**** EXERCISE MATERIAL ****
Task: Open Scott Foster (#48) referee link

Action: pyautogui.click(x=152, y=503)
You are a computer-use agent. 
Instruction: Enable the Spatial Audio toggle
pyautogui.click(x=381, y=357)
****
Please render all of the material above as a two-column CSV with the headers instruction and action. Give each instruction and its answer their own row, put every field in double quotes, and turn any line breaks into spaces.

* RESULT OF THIS TASK *
instruction,action
"Task: Open Scott Foster (#48) referee link","Action: pyautogui.click(x=152, y=503)"
"You are a computer-use agent. Instruction: Enable the Spatial Audio toggle","pyautogui.click(x=381, y=357)"